First Skyscrapers | Skyscraper Firsts

The tall commercial building, commonly known as a “skyscraper,” developed through an evolutionary process across numerous projects and technologies. From the very beginning, the prominence of these buildings on the skyline have made them potent corporate symbols of power, wealth and permanence. It has always been important to their proprietors to make superlative claims about the novelty of their technologies, their creature comforts, their height, and of course, their provenance. This laudatory inclination is reflected in the persistent claims of many buildings to have been the “first” of a particular type, long after their original developers—and in many cases, the buildings themselves—have disappeared. 
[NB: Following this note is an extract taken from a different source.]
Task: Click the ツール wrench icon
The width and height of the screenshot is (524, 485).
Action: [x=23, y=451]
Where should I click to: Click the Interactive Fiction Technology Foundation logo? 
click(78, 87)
First Skyscrapers | Skyscraper Firsts assembles the leading architectural and real-estate historians of our time to clarify the definitions and parameters of skyscraper historical scholarship. It considers the many candidates for “first skyscraper,” depending on differing criteria or categories of innovation, as well as numerous “skyscraper firsts,” technological innovations that propelled successive generations of buildings skyward, with greater safety, efficiency, and height. Rather than settle the issue of “what was the first skyscraper?” once and for all, it instead provides a rich account of the history of the typology through seminal developments over more than 100 years.
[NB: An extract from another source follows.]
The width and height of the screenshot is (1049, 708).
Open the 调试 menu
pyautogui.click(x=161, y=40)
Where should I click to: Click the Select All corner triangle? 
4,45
First Skyscrapers | Skyscraper Firsts is a product of the Tall Building History Committee of the Council on Tall Buildings and Urban Habitat (CTBUH), and reflects the joint work between CTBUH and the Society of Architectural Historians (SAH), including a First Skyscrapers | Skyscraper Firsts Symposium held in conjunction with the Council’s 10th World Congress and 50th Anniversary in Chicago, 2019. It is a seminal work of historical scholarship that will be of great use to future scholars, as well as of great interest to the general public.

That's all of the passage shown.